Fe, Poder y Verdad
Una reflexión sobre la instrumentalización del Evangelio
En el discurso público contemporáneo se ha vuelto frecuente la apropiación de símbolos religiosos con fines ideológicos. Este fenómeno, que no distingue entre derechas e izquierdas, plantea un desafío ético y teológico: ¿hasta qué punto puede el lenguaje de la fe ser utilizado para legitimar causas políticas? En América Latina, la figura de Jesús y la retórica del Evangelio han sido invocadas por líderes de distintas corrientes para dotar de autoridad moral a sus proyectos, convirtiendo la religión en un lenguaje de poder más que de fe.
Desde Carl Schmitt hasta Jürgen Moltmann, la teología política ha advertido que todo poder tiende a sacralizarse. El cristianismo, con su profunda carga simbólica sobre el Reino, la redención y la justicia, ofrece un vocabulario especialmente susceptible de ser reinterpretado fuera de su contexto soteriológico. Cuando un líder político cita a Jesús para justificar movilizaciones o alianzas, sin asumir el contenido teológico de su mensaje —centrado en el amor al prójimo, la reconciliación y la verdad—, se produce una secularización funcional del Evangelio.
El Cristo histórico se transforma entonces en emblema de una causa social, y su cruz se convierte en pancarta de reivindicación, desprovista de su sentido redentor. Así, la fe deja de ser camino de salvación para convertirse en instrumento de legitimación. Existe una incoherencia en el apoyo simultáneo a movimientos que exaltan valores de libertad y a otros que promueven visiones religiosas restrictivas. En términos teológicos, este sincretismo ideológico —la fusión acrítica de valores incompatibles bajo el lenguaje de la “liberación”— distorsiona el mensaje del Reino, que no pertenece a ningún bloque humano, sino que los trasciende a todos.

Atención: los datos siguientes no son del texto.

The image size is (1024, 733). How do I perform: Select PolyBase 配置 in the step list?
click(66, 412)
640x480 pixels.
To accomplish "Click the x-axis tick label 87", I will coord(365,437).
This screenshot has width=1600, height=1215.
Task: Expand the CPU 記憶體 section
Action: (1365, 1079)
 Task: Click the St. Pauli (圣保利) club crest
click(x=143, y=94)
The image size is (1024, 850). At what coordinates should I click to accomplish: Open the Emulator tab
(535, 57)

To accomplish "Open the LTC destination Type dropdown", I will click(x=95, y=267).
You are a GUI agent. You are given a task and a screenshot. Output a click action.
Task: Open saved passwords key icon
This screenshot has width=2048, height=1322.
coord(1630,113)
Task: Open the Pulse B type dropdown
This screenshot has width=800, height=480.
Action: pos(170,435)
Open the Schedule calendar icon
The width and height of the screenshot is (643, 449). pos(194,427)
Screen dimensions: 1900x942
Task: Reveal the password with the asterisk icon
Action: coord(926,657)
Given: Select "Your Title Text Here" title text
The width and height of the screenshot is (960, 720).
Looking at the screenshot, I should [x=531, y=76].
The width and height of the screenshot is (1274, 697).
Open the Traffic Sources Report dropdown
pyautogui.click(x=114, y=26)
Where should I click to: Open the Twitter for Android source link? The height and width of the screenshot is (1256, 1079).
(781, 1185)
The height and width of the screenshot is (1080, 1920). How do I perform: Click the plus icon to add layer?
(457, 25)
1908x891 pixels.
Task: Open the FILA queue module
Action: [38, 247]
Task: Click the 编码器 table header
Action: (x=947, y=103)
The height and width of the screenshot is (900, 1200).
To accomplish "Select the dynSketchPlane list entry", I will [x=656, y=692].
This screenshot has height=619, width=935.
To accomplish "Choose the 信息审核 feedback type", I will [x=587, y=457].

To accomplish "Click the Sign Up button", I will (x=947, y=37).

En este sentido, la compasión deja de ser virtud cristiana y se convierte en recurso persuasivo. El problema no es apelar a Jesús, sino hacerlo sin conversión interior ni coherencia ética. Como advirtió Bonhoeffer, la “gracia barata” es aquella que se predica sin cruz ni discipulado. La religión, cuando se convierte en instrumento de propaganda, pierde su capacidad profética y se vuelve cómplice del poder.
El cristianismo no necesita ser bandera política para transformar la sociedad; su fuerza radica en el testimonio, no en la instrumentalización. Jesús no vino a servir de argumento partidista, sino a inaugurar un Reino que trasciende las fronteras del poder humano. Por ello, tanto el político que cita la Biblia como el crítico que la usa para atacar deben recordar que la Palabra de Dios no se presta a la manipulación: ella interpela, juzga y transforma a todos los que la pronuncian.
El mensaje de Jesús se funda en la unión inseparable entre verdad y amor. La compasión auténtica no es sentimentalismo ni indulgencia moral, sino un compromiso con la dignidad del ser humano a la luz de Dios. Cuando la compasión se desliga de la verdad, se convierte en herramienta política. Los políticos que invocan la misericordia cristiana pero niegan la responsabilidad moral utilizan la emoción como mecanismo de control. La ética del Reino exige coherencia: no se puede predicar justicia mientras se alimenta el odio, ni hablar de amor mientras se promueve división. La fe sin verdad es propaganda; la verdad sin amor es tiranía.
El cristianismo auténtico no se somete al poder, lo confronta. La voz profética denuncia tanto la opresión externa como la hipocresía interna. Usar el nombre de Jesús para sostener ideologías humanas es repetir la tentación del desierto: poner a Dios al servicio de los fines del hombre. El Reino de Dios no se construye mediante discursos populistas ni exaltaciones del resentimiento, sino mediante la conversión del corazón. La Iglesia y la sociedad necesitan discernir entre la voz del Evangelio y la voz de la propaganda, entre la compasión que redime y la que manipula.
La religión, cuando se usa como instrumento de poder, deja de ser camino de fe para convertirse en escenario de demagogia. La fe no necesita ser ideología ni pancarta: su fuerza está en el testimonio, en la coherencia moral y en el amor que transforma.
El cristianismo no fue dado para justificar revoluciones humanas, sino para anunciar la reconciliación total. Jesús no vino a servir de argumento político, sino a revelar la verdad que libera. Toda manipulación de su nombre —ya sea desde la derecha o desde la izquierda— traiciona el espíritu del Evangelio. Solo una fe que se mantiene libre del cálculo político puede conservar su poder redentor y su voz profética en medio del mundo.